Task details
Once the line with "You are a GUI" is reached, output it and every line after it, exactly, through the end of the records below. Pictures are skipped.

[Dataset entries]
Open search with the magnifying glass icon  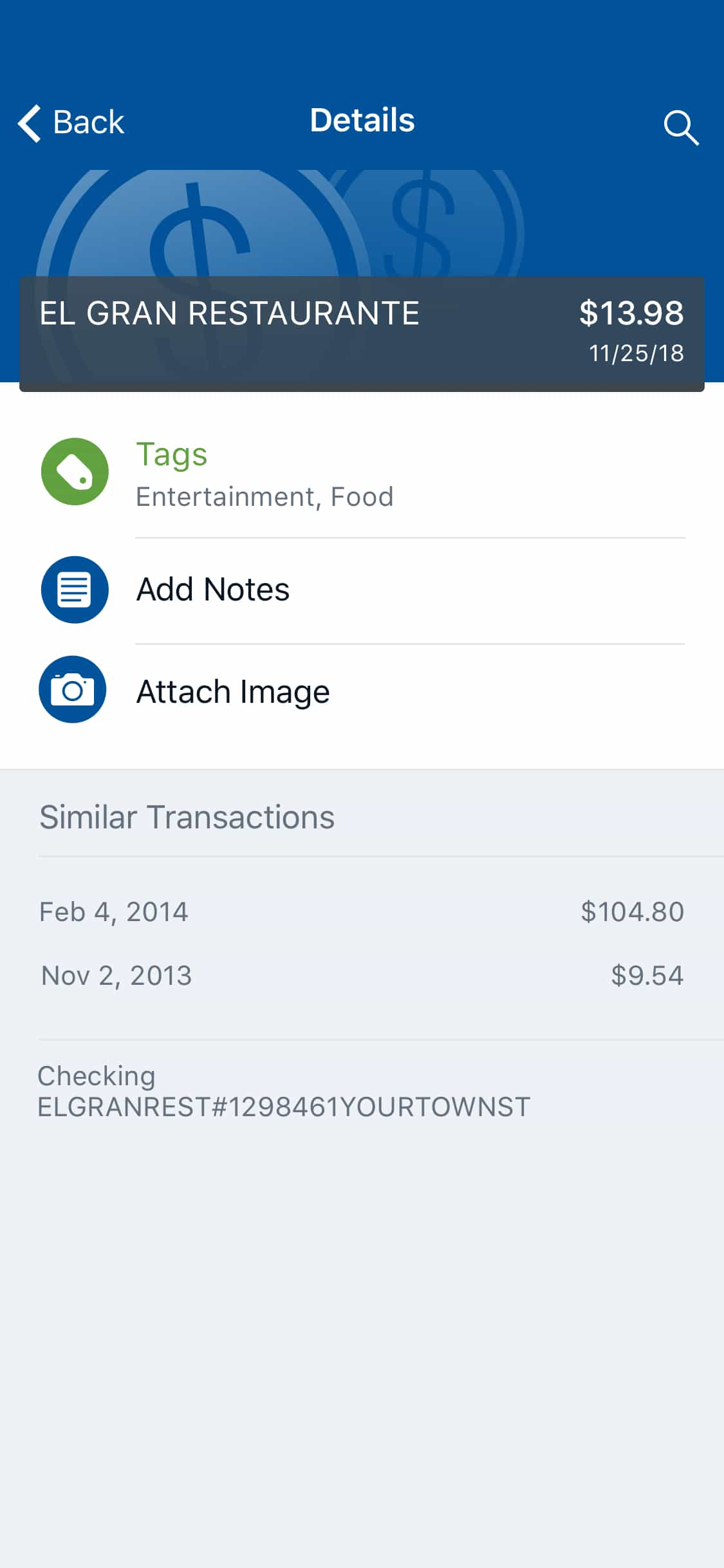(681, 127)
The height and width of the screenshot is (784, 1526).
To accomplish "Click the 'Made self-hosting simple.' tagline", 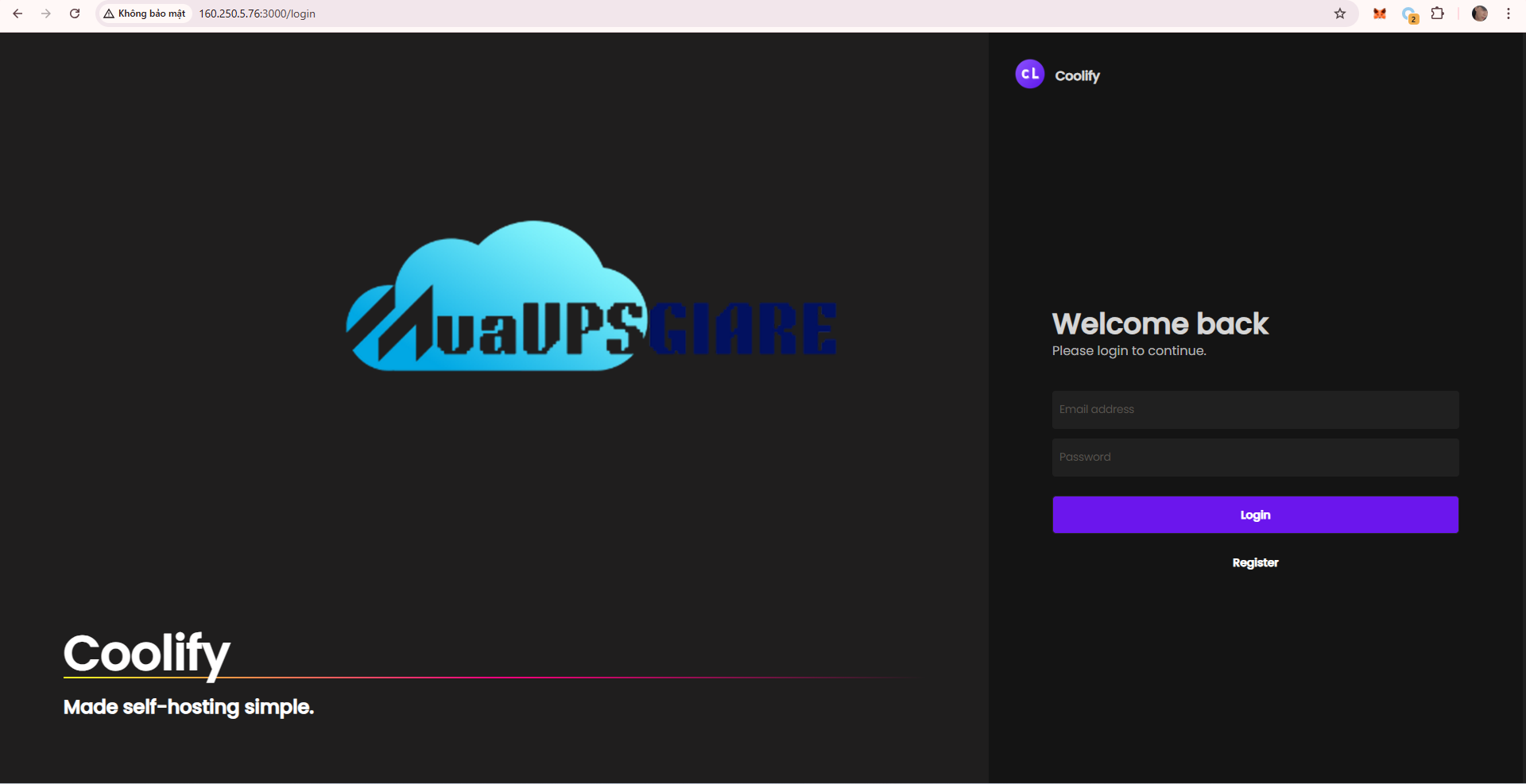I will point(188,707).
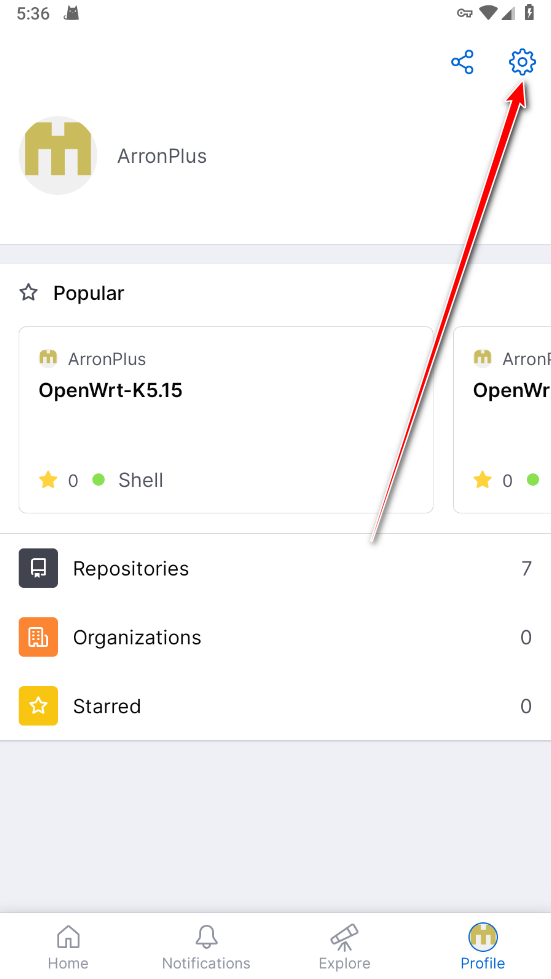Select the Profile tab

click(x=482, y=947)
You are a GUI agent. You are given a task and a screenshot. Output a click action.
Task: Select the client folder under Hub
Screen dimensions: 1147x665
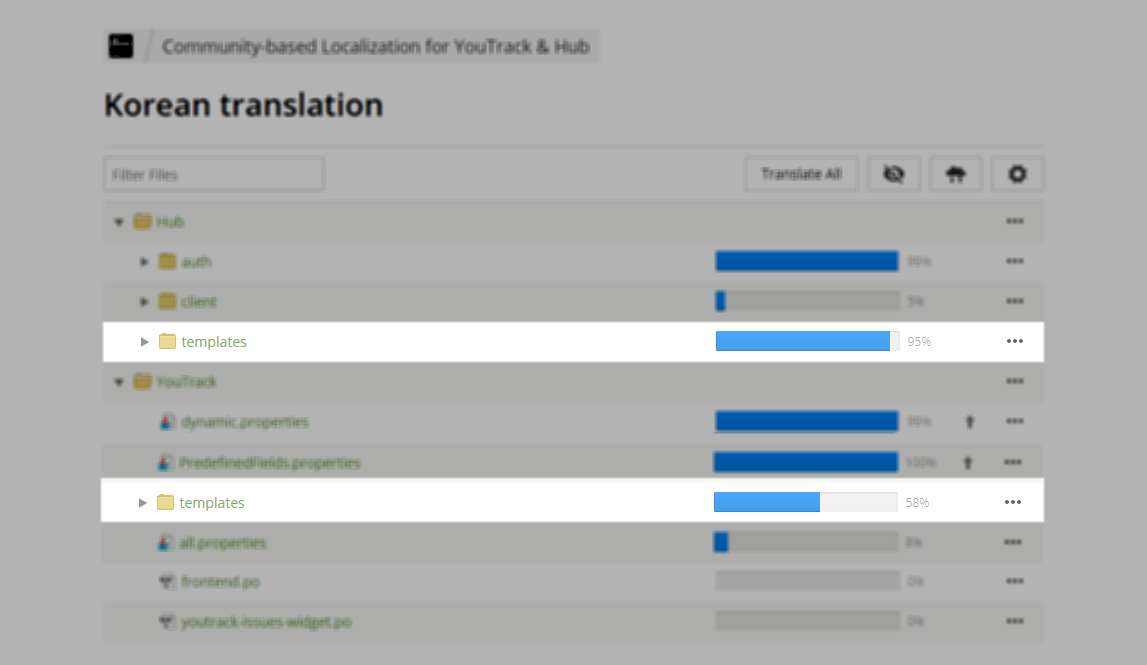(198, 301)
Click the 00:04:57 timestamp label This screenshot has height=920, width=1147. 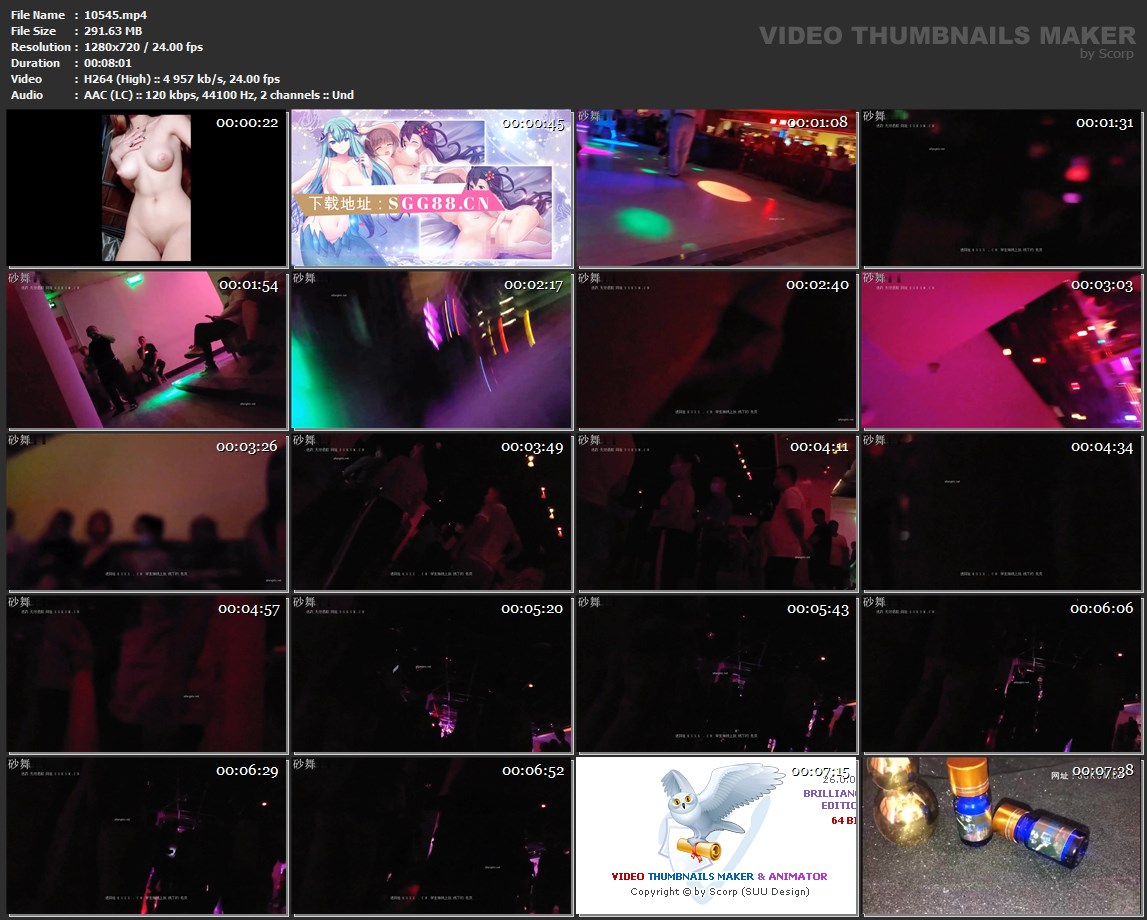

Expected answer
You are a GUI agent. You are given a task and a screenshot. Output a click action.
Task: Select the client folder under Hub
Screen dimensions: 1147x665
(198, 301)
Click the 00:04:57 timestamp label This screenshot has height=920, width=1147. 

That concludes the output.